Installing Mito is somewhat different from installing other Python packages. You’re recommended to use a virtual environment, from which you’ll then install the Mito installer that’s responsible for installing Mito.

It’s an extra step, but I’ll walk you through everything.

Installing Mito With Pip and Anaconda

The first step is to create a new virtual environment. This is an optional step, but recommended since you don’t want to cause any dependency mismatch.

The following shell command creates an environment called mitoenv based on Python 3.10. The optional -y flag accepts the installation of all required dependencies:

conda create --name mitoenv python=3.10 -y

If you’re using venv to manage Python virtual environments, run this command instead:

python3 -m venv mitoenv

Anyhow, here’s what you’ll see in the Terminal:

Image 1 - Creating a new Anaconda virtual environment for Mito (image by author)

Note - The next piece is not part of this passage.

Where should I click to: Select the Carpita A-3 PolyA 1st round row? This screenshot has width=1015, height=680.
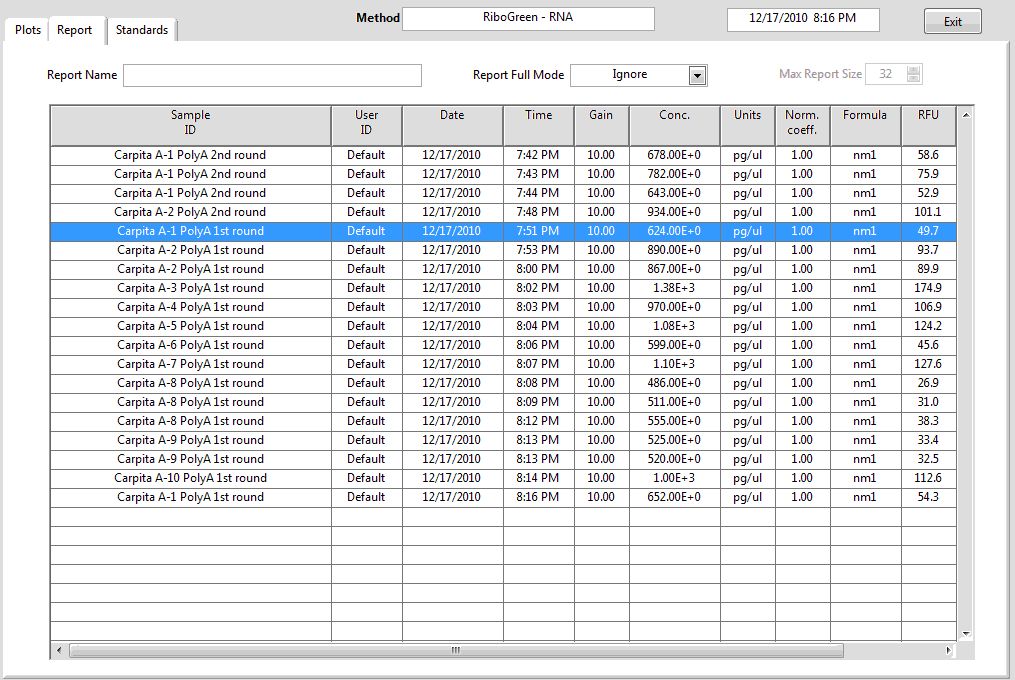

Image 1 - Creating a new Anaconda virtual environment for Mito (image by author)

The environment is now created, and you can activate it with the following shell command (Anaconda):

conda activate mitoenv

The equivalent venv command is:

mitoenv\Scripts\activate.bat

Whatever the case, you should see the environment name in brackets after the activation:

Image 2 - Activating the environment (image by author)

Image 2 - Activating the environment (image by author)

Now it’s time to install the mitoinstaller. This shell command works irrelevant of your Python environment manager:

python -m pip install mitoinstaller

It will take a couple of seconds to collect some dependencies:

Image 3 - Installing Mitoinstaller (image by author)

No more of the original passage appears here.